“Redwood Highway” may seem a misnomer at the beginning of the legendary byway, but within a few short miles south and eventually, northeast of Scopa at the Sea, Giant Redwoods beckon visitors out of their vehicles at Howland Hill Road. This short drive provides access to numerous local destinations including trail heads and pull-outs. Visitors can enjoy an intimate encounter with old-growth redwoods on Boy Scout Tree Trail as well as the entry to Jedidiah Smith Redwoods State Park.
The iconic Jedidiah Smith Redwoods State Park overwhelms with a protected space of nearly 10,000 acres of behemoth Redwoods. Seemingly countless miles of accessible trails wind through Jedidiah-Smith Park to offer an even closer look at the majestic setting. The Smith River travels through the center of the Park offering another layer of texture and tone to the already stimulating setting. Stout Memorial Grove is home to the tallest redwood within the Park boundaries. The iconic tree towers at 340 feet in height and 22 feet in diameter. While most roads within the Park are sometimes narrow and paved, unpaved alternative routes are also often open to visitors.

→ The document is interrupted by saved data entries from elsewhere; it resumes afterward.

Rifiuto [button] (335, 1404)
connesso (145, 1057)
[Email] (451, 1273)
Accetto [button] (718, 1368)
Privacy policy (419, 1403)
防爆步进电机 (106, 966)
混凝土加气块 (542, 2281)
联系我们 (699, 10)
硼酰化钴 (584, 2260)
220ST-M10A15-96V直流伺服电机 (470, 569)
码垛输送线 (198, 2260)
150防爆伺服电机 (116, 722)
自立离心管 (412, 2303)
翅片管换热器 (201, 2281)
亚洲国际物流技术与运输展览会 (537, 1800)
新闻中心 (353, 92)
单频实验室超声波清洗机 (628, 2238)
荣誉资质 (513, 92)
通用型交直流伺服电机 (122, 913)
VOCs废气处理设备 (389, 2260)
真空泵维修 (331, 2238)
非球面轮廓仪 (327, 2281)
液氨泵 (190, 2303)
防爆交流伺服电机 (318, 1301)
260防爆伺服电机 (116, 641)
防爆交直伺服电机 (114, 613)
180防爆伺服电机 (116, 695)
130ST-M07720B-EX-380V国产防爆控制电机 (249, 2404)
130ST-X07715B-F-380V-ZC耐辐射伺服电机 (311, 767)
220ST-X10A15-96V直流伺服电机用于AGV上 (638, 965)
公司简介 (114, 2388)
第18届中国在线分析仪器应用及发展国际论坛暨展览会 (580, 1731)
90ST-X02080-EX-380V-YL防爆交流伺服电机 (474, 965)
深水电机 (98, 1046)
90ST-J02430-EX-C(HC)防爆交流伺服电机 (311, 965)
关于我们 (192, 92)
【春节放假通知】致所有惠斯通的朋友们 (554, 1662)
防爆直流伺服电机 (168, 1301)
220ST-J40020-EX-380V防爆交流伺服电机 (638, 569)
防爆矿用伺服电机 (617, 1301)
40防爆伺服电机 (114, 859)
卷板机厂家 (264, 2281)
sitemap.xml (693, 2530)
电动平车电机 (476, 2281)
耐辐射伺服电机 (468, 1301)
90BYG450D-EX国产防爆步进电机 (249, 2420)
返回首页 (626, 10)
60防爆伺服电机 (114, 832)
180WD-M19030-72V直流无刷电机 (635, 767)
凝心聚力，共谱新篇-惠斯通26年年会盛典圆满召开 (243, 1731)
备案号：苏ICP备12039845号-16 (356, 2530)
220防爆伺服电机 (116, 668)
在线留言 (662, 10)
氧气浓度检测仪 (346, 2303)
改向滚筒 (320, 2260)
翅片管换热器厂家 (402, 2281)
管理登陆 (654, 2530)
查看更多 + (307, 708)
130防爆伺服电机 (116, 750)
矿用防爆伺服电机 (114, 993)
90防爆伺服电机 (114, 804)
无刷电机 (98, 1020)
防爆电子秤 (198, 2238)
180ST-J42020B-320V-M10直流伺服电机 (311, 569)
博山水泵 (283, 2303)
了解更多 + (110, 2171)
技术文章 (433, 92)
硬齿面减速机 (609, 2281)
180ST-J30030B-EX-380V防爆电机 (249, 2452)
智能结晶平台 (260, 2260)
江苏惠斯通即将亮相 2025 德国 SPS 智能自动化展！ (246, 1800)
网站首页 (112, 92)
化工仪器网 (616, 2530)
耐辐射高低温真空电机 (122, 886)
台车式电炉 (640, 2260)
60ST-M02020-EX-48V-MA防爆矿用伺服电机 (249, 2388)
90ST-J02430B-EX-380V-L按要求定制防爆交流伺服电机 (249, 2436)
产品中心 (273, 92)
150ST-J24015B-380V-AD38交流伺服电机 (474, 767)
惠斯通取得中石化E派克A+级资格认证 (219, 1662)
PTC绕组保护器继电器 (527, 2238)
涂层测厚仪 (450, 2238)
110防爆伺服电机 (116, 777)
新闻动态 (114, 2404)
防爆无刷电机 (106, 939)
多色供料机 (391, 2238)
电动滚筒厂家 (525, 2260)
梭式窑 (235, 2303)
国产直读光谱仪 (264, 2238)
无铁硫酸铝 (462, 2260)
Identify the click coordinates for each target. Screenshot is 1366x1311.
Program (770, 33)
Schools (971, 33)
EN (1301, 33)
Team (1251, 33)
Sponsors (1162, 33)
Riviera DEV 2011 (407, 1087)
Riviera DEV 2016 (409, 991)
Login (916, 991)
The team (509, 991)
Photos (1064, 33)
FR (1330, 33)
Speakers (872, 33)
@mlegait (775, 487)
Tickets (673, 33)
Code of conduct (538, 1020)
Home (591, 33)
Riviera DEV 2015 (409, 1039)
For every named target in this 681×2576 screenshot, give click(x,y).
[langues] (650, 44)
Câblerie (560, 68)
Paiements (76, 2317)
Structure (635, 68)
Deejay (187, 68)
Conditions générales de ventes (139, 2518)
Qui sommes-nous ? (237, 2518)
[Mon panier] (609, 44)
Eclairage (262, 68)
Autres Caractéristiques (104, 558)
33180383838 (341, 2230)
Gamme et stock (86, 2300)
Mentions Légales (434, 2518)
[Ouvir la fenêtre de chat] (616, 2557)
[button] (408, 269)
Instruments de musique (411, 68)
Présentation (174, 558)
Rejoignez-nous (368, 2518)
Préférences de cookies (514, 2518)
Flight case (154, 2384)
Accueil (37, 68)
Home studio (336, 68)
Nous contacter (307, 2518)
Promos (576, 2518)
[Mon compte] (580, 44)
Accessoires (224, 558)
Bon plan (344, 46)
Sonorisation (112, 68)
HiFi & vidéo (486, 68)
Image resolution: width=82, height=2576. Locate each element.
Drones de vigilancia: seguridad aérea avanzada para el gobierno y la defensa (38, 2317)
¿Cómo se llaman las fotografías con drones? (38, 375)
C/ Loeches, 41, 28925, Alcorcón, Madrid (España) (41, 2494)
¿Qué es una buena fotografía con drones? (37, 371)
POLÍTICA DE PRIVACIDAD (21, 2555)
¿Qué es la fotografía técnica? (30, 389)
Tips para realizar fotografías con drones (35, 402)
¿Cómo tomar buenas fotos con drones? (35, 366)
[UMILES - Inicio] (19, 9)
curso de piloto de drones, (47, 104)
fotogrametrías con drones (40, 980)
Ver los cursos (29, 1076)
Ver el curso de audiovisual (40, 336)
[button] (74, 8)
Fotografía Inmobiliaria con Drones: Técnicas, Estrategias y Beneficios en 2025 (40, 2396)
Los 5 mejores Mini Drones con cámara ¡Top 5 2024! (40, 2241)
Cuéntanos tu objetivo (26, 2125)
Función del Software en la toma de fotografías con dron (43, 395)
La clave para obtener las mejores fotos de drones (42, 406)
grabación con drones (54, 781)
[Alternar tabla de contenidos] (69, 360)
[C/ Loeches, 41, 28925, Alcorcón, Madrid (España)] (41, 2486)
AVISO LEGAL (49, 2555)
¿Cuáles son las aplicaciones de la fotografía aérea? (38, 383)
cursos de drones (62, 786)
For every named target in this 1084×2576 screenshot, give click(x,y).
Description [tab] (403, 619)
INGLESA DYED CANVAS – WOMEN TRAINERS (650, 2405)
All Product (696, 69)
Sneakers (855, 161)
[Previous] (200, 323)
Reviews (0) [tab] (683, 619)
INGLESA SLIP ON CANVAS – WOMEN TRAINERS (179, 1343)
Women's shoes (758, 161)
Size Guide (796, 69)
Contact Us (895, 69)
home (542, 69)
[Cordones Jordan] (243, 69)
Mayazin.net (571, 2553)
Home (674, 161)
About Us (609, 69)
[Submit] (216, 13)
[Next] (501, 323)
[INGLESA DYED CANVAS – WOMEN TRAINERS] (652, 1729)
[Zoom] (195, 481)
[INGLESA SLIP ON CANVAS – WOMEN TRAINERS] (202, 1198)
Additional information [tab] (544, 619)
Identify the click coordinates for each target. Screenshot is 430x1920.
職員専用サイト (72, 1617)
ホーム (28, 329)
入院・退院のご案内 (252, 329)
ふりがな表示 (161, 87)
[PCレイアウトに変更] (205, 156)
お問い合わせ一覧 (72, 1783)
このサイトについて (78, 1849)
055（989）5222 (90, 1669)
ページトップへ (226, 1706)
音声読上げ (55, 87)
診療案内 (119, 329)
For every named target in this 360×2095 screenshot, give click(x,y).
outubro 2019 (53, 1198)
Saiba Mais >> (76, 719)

Click Here for a map of the park.
Scopa at the Sea guests often comment on travel through the commercial venue, “Trees of Mystery” or Prairie Creek Redwoods State Park as well as Humboldt Lagoon State Park, south on U.S.-101. Considered a side-trip before heading to Avenue of the Giants, hiking options are plentiful through old-growth groves with evidence of regional wildlife in view. Humboldt Lagoon State Park offers marshland habitat that supports an impressive variety of plants and birds.
The much touted Avenue of the Giants lives up to its name as 33 miles of roadway within the Humboldt Redwoods State Park provides access to California’s third-largest State Park. At 17,000 acres, it is the most expansive home to old-growth virgin redwood forest in the world and the infamous, “Drive Through Tree.” Designated nature hikes, picnic sites and camp locations are plentiful within the cool shadows of this ancient redwood forest. There are also countless spots from which visitors can access the Eel River for fishing, swimming and other water activities. Multiple small communities dot the roadway along this section of the Redwood Forest and are well-worth a visit.